Job TitleDisability Integration Advisor
Department: Department Of Homeland Security
Agency: Federal Emergency Management Agency
Job Announcement Number: FEMA-15-SB-020-RSV
Salary Range: $40.37 to $40.37 / Per Hour
Open Period: Wednesday, March 25, 2015 to Saturday, April 25, 2015
Series & Grade: AD-0301-00
Position Information: Temporary – Intermittent employment not to exceed 2 years
Duty Locations:  MANY vacancies – Location Negotiable After Selection, United States
Who May Apply: All United States Citizens
Security Clearance: Public Trust – Background Investigation
Supervisory Status: No

Duties:

As a Disability Integration Advisor in FEMA’s Reservist Program, some of the duties you will be responsible for include:

  • Participating as part of a team in facility site evaluation for Disaster Recovery Centers (DRCs) within 48 hours of a validated State’s request.
  • Working collaboratively and providing guidance to External Affairs, Community Relations, Individual Assistance, Recovery and other program areas that interface with the community.
  • Providing guidance for State and local governmental agencies to assist with ensuring people with disabilities and/or other access and functional needs, have equal access to programs and services.
  • In collaboration with Support Services Branch or designee, provides guidance & technical assistance to Individual Assistance, IT and Logistics staff to establish accessibility at Disaster Recovery Center locations.
  • Advising Support Services Branch and Equal Rights Advisors in the identification and evaluation of disability laws and regulations as they relate to space compliance in the various field locations.
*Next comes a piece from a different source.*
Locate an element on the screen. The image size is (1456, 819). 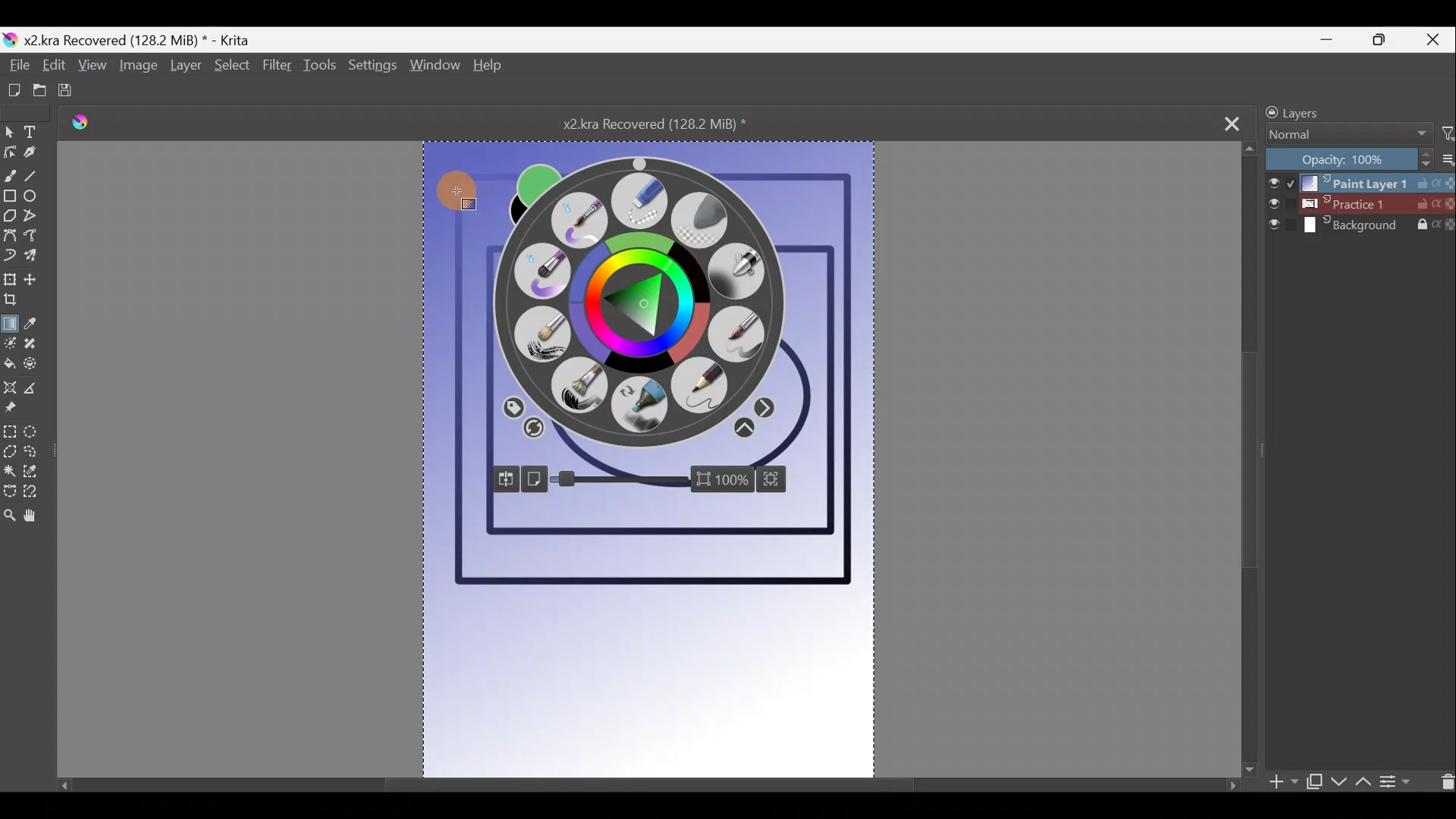
Edit is located at coordinates (52, 68).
Job TitleDisability Integration Advisor (American Sign Language Specialty)
Department: Department Of Homeland Security
Agency: Federal Emergency Management Agency
Job Announcement Number: FEMA-15-SB-019-RSV
Salary Range: $40.37 to $40.37 / Per Hour
Open Period: Wednesday, March 25, 2015 to Saturday, April 25, 2015
Series & Grade: AD-0301-00
Position Information: Temporary – Intermittent employment not to exceed 2 years
Duty Locations:  MANY vacancies – Location Negotiable After Selection, United States
Who May Apply: All United States Citizens
Security Clearance: Public Trust – Background Investigation
Supervisory Status: No

Duties:

As a Disability Integration Advisor (American Sign Language Specialty) in FEMA’s Reservist Program, you will be responsible for:

Providing American Sign Language (ASL) interpretation to meet the communications requirements of disaster survivors, FEMA employees, and the general public throughout emergency operations, programs and services while deployed to disasters.

Providing guidance regarding effective communication access in all phases of emergency response, recovery, mitigation and preparedness.

Providing interpreting services to achieve equal access to effective communication between Disability Integration Advisors, Disability Advisor Leads and Command and General Staff including:

  • Working collaboratively and providing guidance to Federal Coordinating Officer, Federal Disaster Recovery Coordinator, External Affairs, Disaster Survivor Assistance, Individual Assistance, Recovery and other program areas that interface with the community.
  • Providing guidance for State and local governmental agencies to assist with ensuring people with disabilities have equal access to programs and services.
  • In collaboration with Support Services Branch or designee, provides guidance & technical assistance to Individual Assistance, Information Technology and Logistics staff to establish accessibility at Disaster Recovery Center and other field locations.